Totholz und aufgestellte Wurzelteller hatten wie angenommen eine grosse Wirkung, so wurden deutlich mehr Steine hinter liegenden als hinter stehenden Stämmen abgelagert. Insbesondere bei den würfelförmigen 800 kg-Steinen war das Resultat deutlich: Während mit Totholz nur vier von zehn Steinen bis zum Hangfuss kamen, waren es ohne Totholz neun von zehn. Für kleinere Steine ist das Ergebnis etwas weniger deutlich. «Wir vermuten, dass dies an der etwas geringeren Hangneigung und der Bodenrauhigkeit liegt, die im Bereich der geräumten Stämme auch nach deren Entnahme etwas erhöht ist.

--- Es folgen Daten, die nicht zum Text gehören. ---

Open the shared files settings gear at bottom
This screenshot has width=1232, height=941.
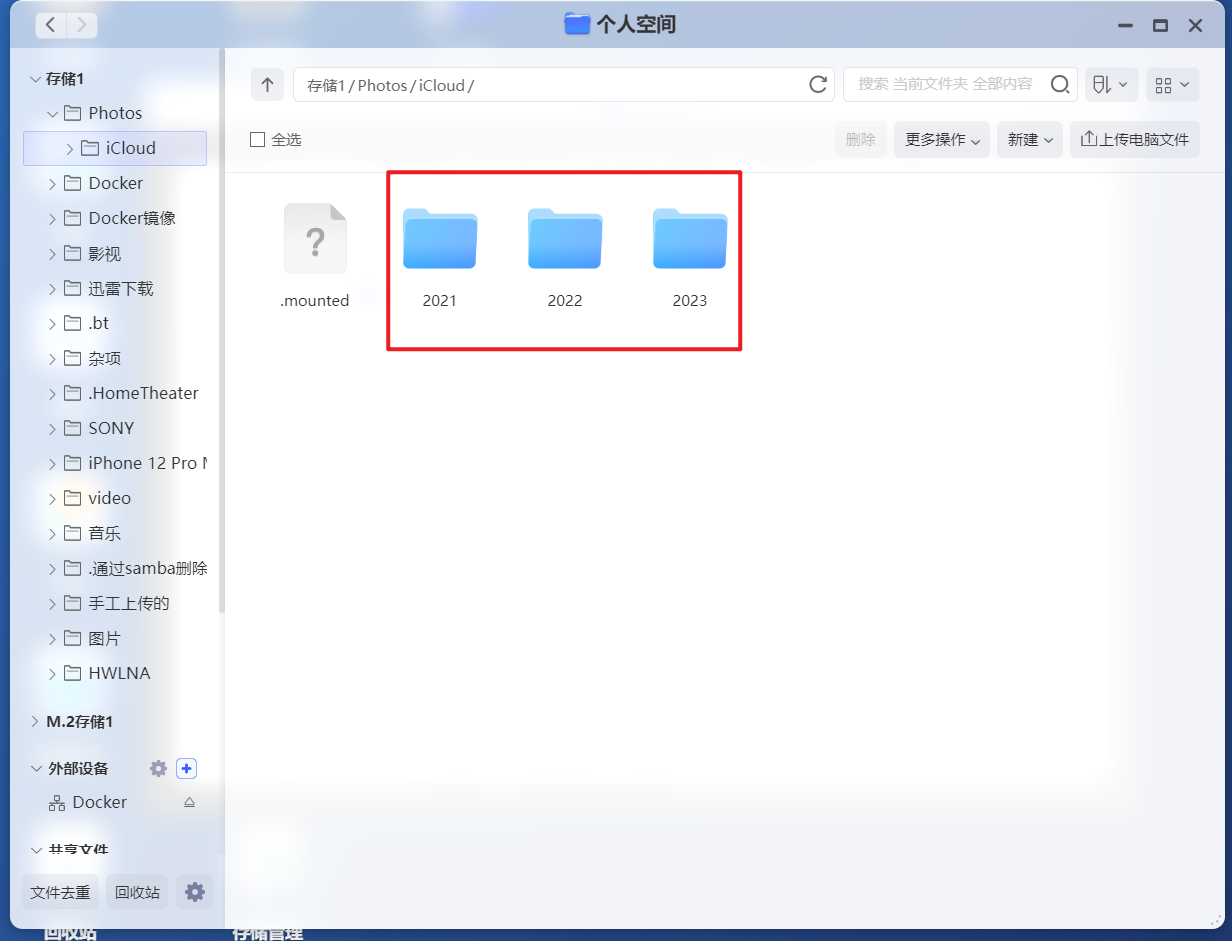[194, 891]
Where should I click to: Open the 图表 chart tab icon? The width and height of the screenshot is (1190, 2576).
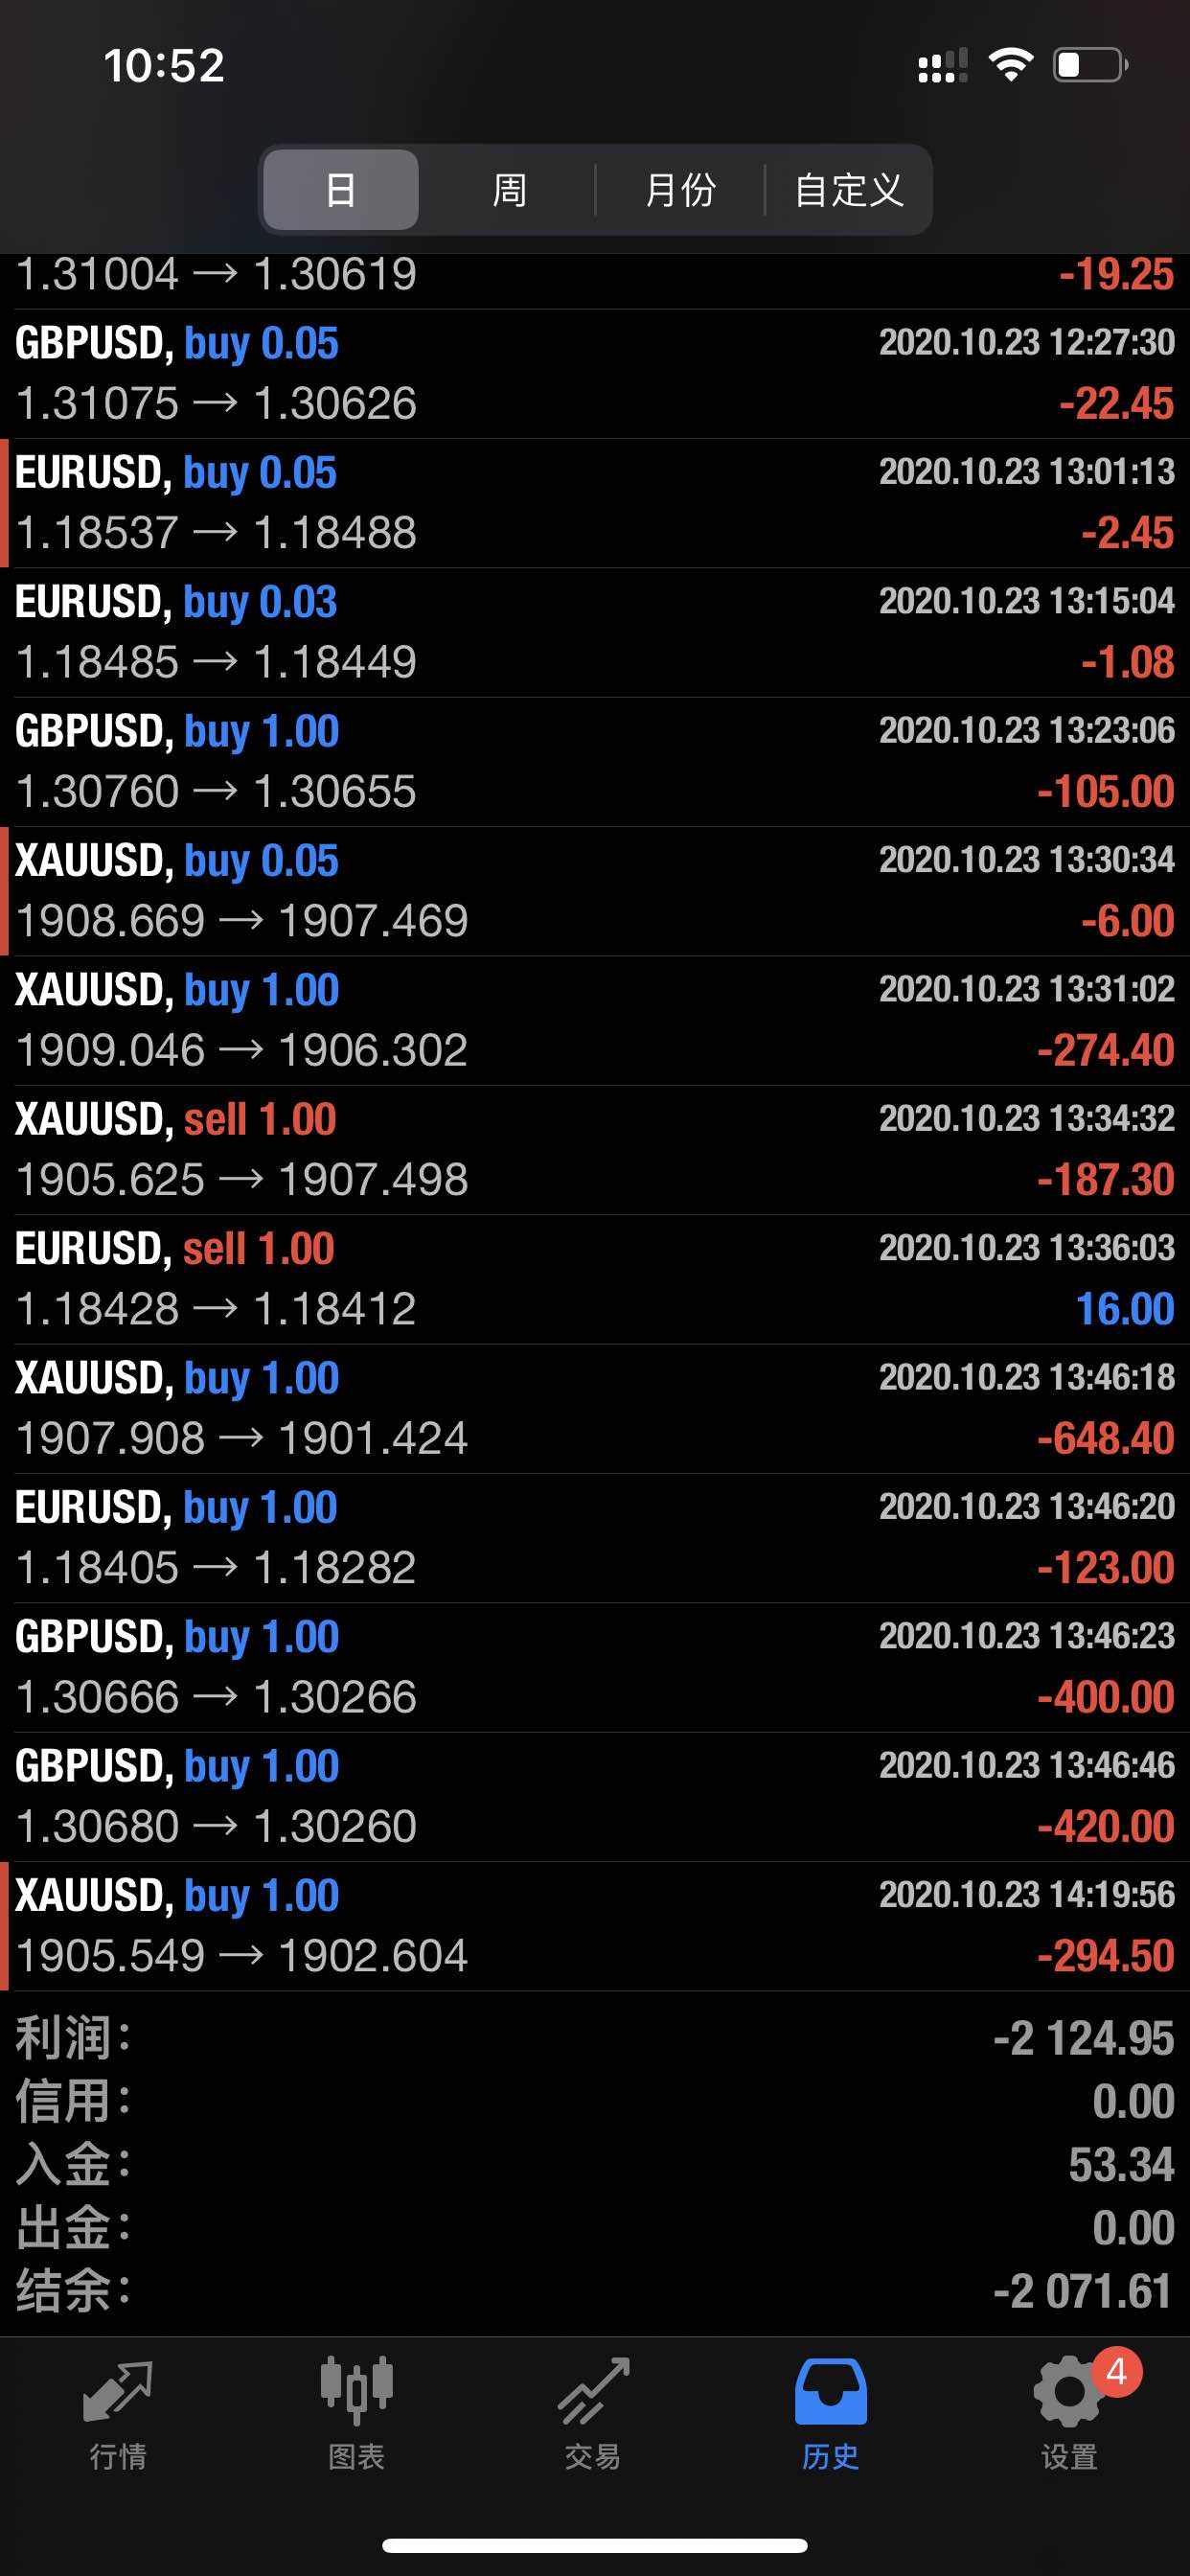[356, 2391]
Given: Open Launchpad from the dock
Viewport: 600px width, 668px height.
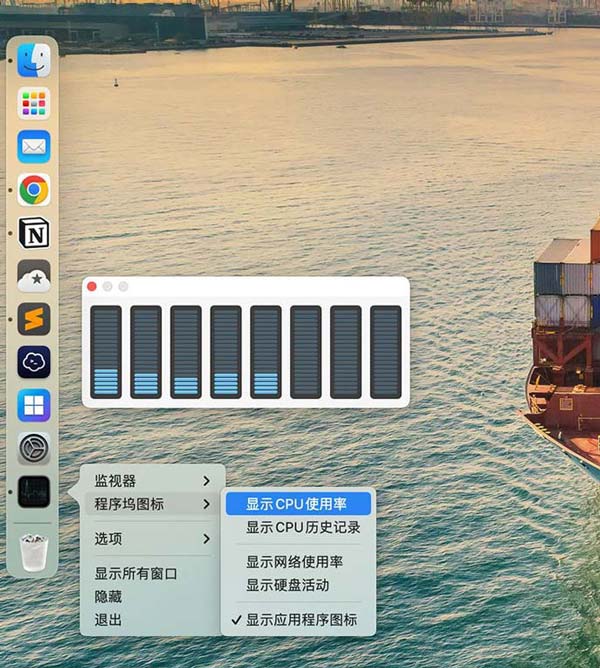Looking at the screenshot, I should pos(34,104).
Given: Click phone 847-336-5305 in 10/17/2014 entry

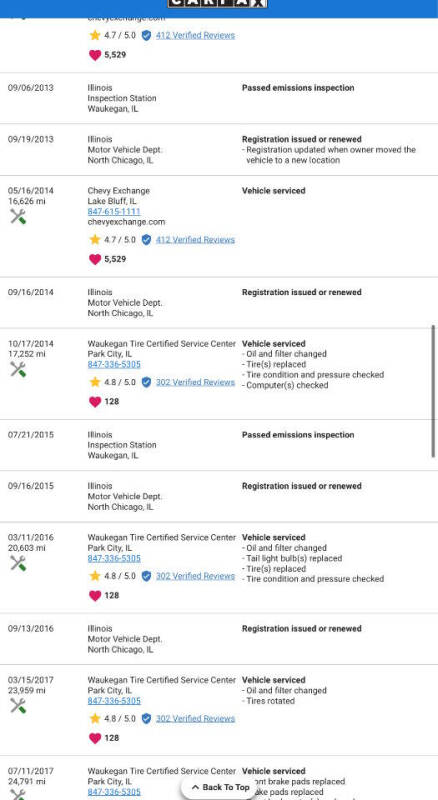Looking at the screenshot, I should coord(114,364).
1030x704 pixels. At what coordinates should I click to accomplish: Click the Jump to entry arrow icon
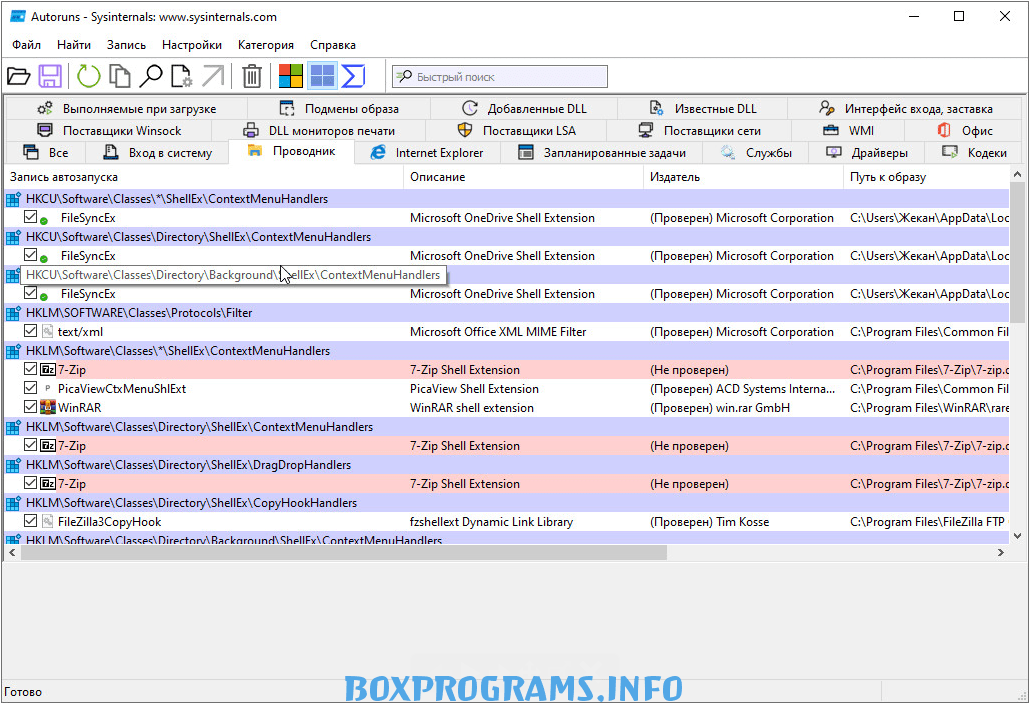[x=213, y=76]
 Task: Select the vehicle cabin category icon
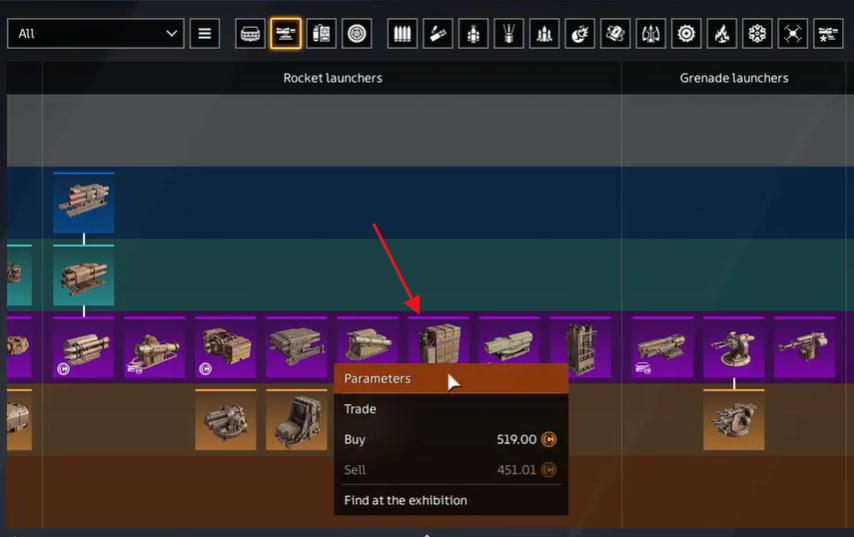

Denn mehrere kleinere Steine stoppten auch ohne die liegenden Stämme im Bereich, wo zuvor das Totholz lag», so der 33-jährige Doktorand.

Die gewonnen Daten dienen zur Kalibrierung der Software RAMMS, mit der Lawinen, Steinschlag und Murgang simuliert werden können. Die Forschungsergebnisse geben wertvolle Hinweise, wo und wieviel Totholz im Wald belassen werden sollte, um eine möglichst effiziente Schutzwirkung und Pflege des Waldes zu erreichen.

Enorme Sprunghöhe eines radförmigen Steins. Der Ursprung davon liegt in der hohen Geschwindigkeit, die der Stein vor dem Sprung in der ehemaligen Totholzsektion erreicht. Video: A. Ringenbach, SLF

Grund, weshalb die radförmigen Steine im Mittel einen kürzeren Auslauf haben: Nach einem Treffer mit einem stehenden Baum wird der Stein aus der Rad-Konfiguration geworfen. Flach am Boden gleitend ist dann die Reibung zu hoch und der Stein stoppt in der ehemaligen Totholzsektion. Video: A. Ringenbach, SLF

Wir danken der Gemeinde Schiers für das zur Verfügungstellen des Waldes für die Experimente.